Brian Holbrook, director of product strategy at LSEG Risk Intelligence, told PYMNTS in an interview that financial institutions (FIs) are going to have to gird for changes in how they conduct and approach risk management.

Nacha, he said, cleared more than 30 billion transactions, with $79 trillion in value last year — making it the largest payment network operating in the United States.

But along with that staggering transaction volume and value, said Holbrook, ACH debit and credit transactions are two of the most vulnerable areas of payments.

“The risks are growing exponentially, especially as we continue to move money faster and at higher dollar amounts,” he said. “Protecting these payments across the entire value chain is really going to be important.”

Stretching back over several months, Nacha introduced new rules that are being implemented to help safeguard high-risk payments by identifying, and thus helping stop, potential fraud.

What’s Changing

Most immediate, Holbrook said, are the changes that will impact the monitoring of the transactions themselves.

“Every transaction outside of anything that’s consumer-related is going to be monitored,” he said.

That expanded purview includes the debit and credit payments for both the originating and receiving depository financial institutions and the merchants’ institutions. Nacha also wants to have more time in place for payments reversals to be reviewed so that entities examining flagged transactions will have more time to “pull” those funds back, if necessary.

The changes, he cautioned, are going to give rise to more friction for the organizations themselves — so FIs, especially, will need to plan, budget and ideally have partnerships in place to analyze and improve their risk tools and processes to remain in compliance.

“Account validation, identity verification, multifactor identification velocity is going to be key,” said Holbrook.

He noted, too, that device-level and biometric verification can help FIs address the new rules while helping to significantly reduce fraud.

Asked by PYMNTS how the rise of faster payments in the United States will help spur changes in how stakeholders think about the safety of ACH transactions, Holbrook acknowledged the value of a future, long-term strategy.
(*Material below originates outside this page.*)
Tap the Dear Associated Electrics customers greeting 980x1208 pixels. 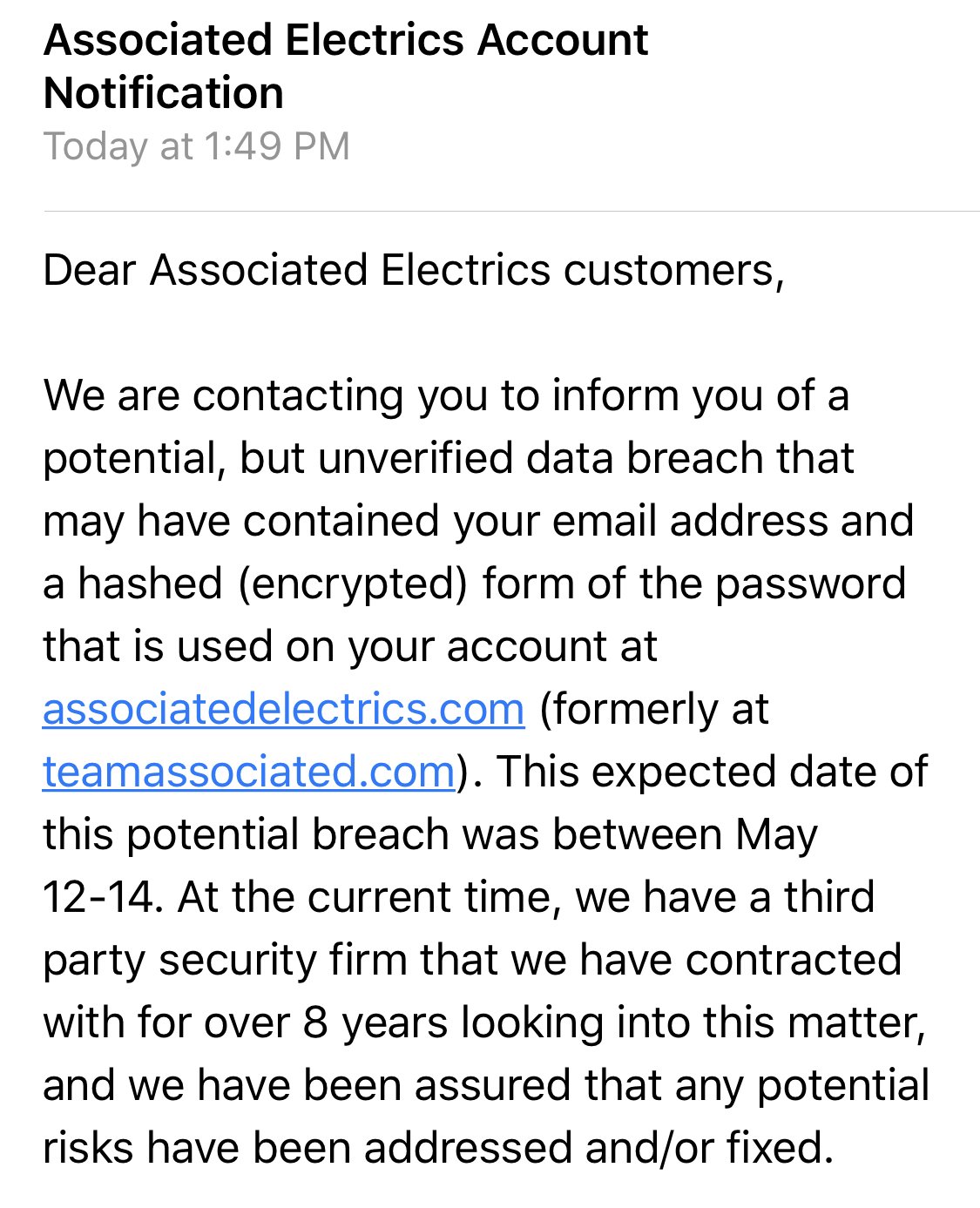[x=414, y=270]
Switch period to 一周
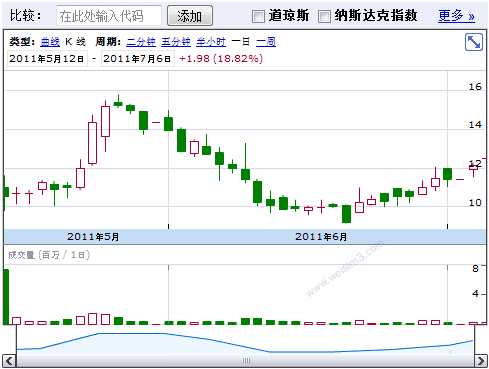The width and height of the screenshot is (489, 369). pos(266,42)
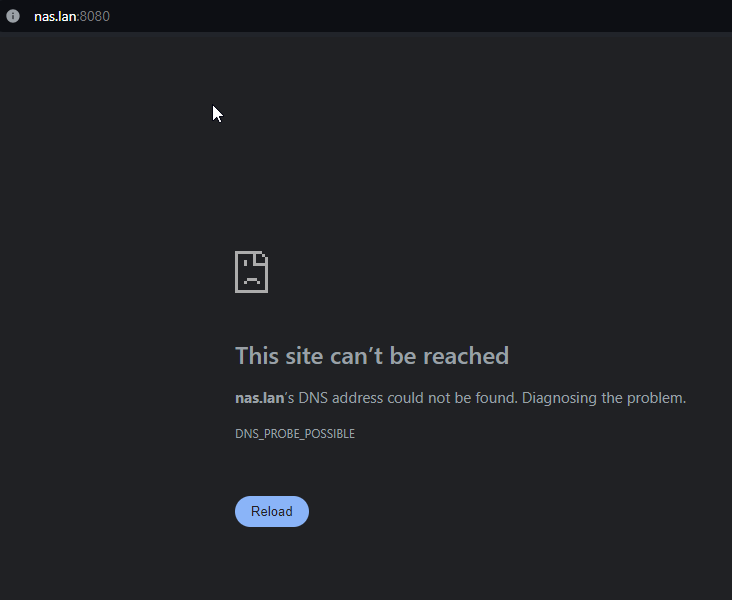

“No one wants in five years’ time to be in the position of having to reinvent the wheel,” he said. “The processes and the tools that we put in place today need to have the flexibility to easily be updated or to pick up on new fraud trends.”
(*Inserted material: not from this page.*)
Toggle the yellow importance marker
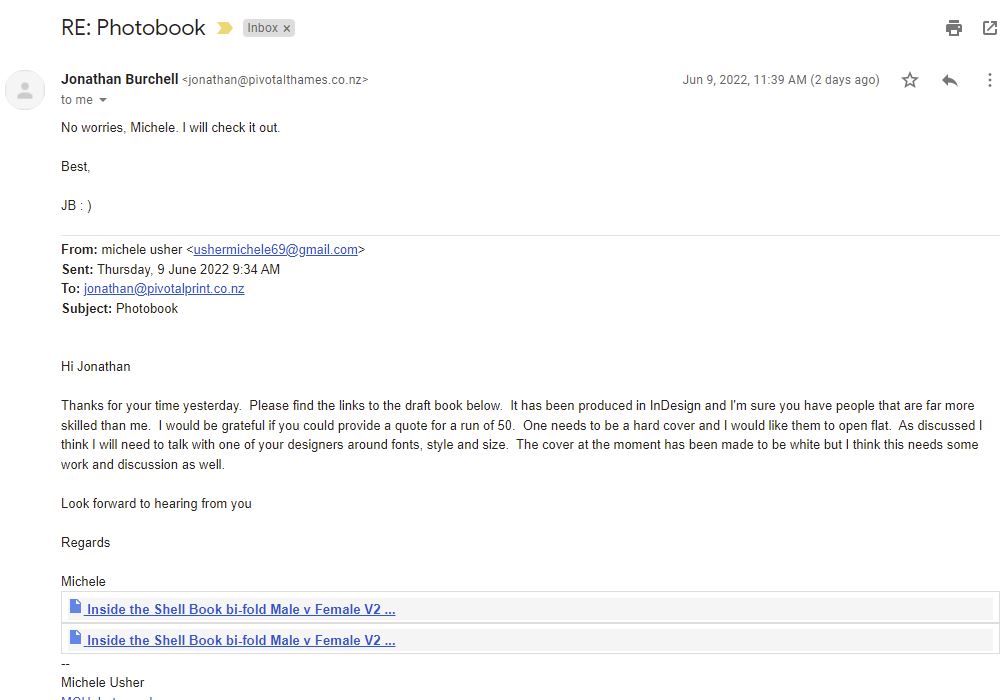The height and width of the screenshot is (700, 1005). point(225,28)
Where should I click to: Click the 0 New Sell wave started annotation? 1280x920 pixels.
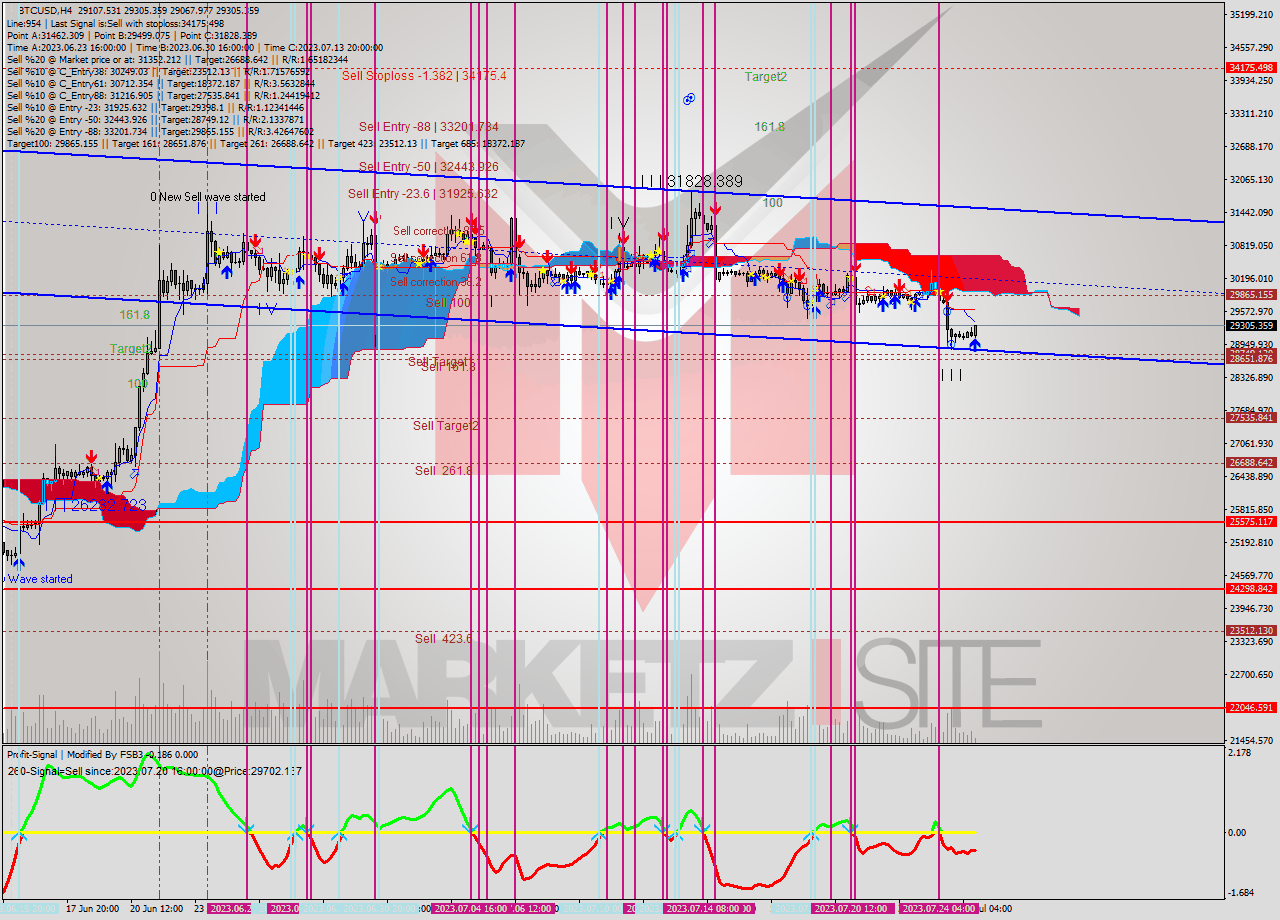point(208,197)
The best strategies involve the reduction of manual processes and manual review, he said.

“This will not be a ‘one and done’” implementation, said Holbrook. It will demand attention to the payment’s entire lifecycle management, setting thresholds around individual customers or even transaction types or dollar amounts.

Looking ahead, he said, ACH payments, amid an environment of faster fund flows, will see a surge in B2B-related volumes and direct deposits, as well as growing use in healthcare and insurance verticals, among others.

“ACH won’t be going away anytime soon,” he said.